Bir Kız Çocuğunun Tutku Dolu Oyunu: Futbol
Türkiye’de kadınlar ekonomik, sosyal ve toplumsal pek çok alanda hem psikolojik hem de fiziki zorluk ya da kısıtlama ile baş etmek durumunda kalıyorlar. Bu durum spor endüstrisinde de böyle. Erkek egemen bir endüstride, kadınlar var olma mücadelesi verirken çok daha kısıtlı imkanlar ile çok daha büyük başarılar elde etme durumunda kalıyorlar.
Özellikle Avrupa’da kadın futboluna olan ilgi son 5 yıldır önemli ölçüde arttı. Yapılan yatırımlar, iş birlikleri çoğaldı.

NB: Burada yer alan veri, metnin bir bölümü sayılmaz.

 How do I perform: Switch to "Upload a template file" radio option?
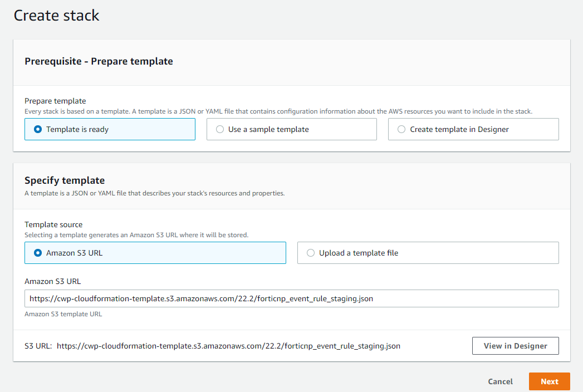pyautogui.click(x=311, y=253)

Feminizmin güç kazanmasının da bu ilgi düzeyinin yükselmesinde, yatırımların çoğalmasında doğrudan bir ilgisi var. Bunun yanı sıra, kadın futbolunun sosyal ve hukuksal açıdan korunmasına ve cinsiyet eşitliği ilkesi ile erkek-kadın futbolunun benzer olanaklara, haklara sahip olması yönündeki katkıları da es geçilemez. Norveç, Avustralya, ABD, Brezilya ülke futbol federasyonları kadın ve erkek milli sporculara eşit maaş verme güvencesi sağlıyor. Üstelik alt ve üst maaş sınırlaması da uyguluyorlar. Bir erkek ve kadın futbolcunun alabileceği maksimum ve minimum geliri sınırlandırarak onlara eşit güvence tanımış oluyor.
Türkiye’de kadın futbolunun gelişmesi adına önemli adımlar atılıyor, çalışmalar gerçekleştiriliyor. Ancak bu çalışmalar henüz dünya standartları ile rekabet edebilmemiz için yetersiz. Biz de bu çalışmaları en yakından takip eden, A Milli Kadın Futbol Takımı Kaptanı Didem Karagenç ile konuştuk.

Didem, futbol kariyerini Beşiktaş Kadın Futbol Takımı’nda devam ediyor. Bunun yanı sıra kendisi öğretmenlik mesleğini de icra ediyor. Didem, Bahçeşehir Üniversitesi’nde Spor Yönetimi Yüksek Lisans Programı’nda eğitimine devam ediyor. Daha fazlası için sözü kendisine bırakalım…
Çocukluğun nasıl bir sosyal çevrede geçti?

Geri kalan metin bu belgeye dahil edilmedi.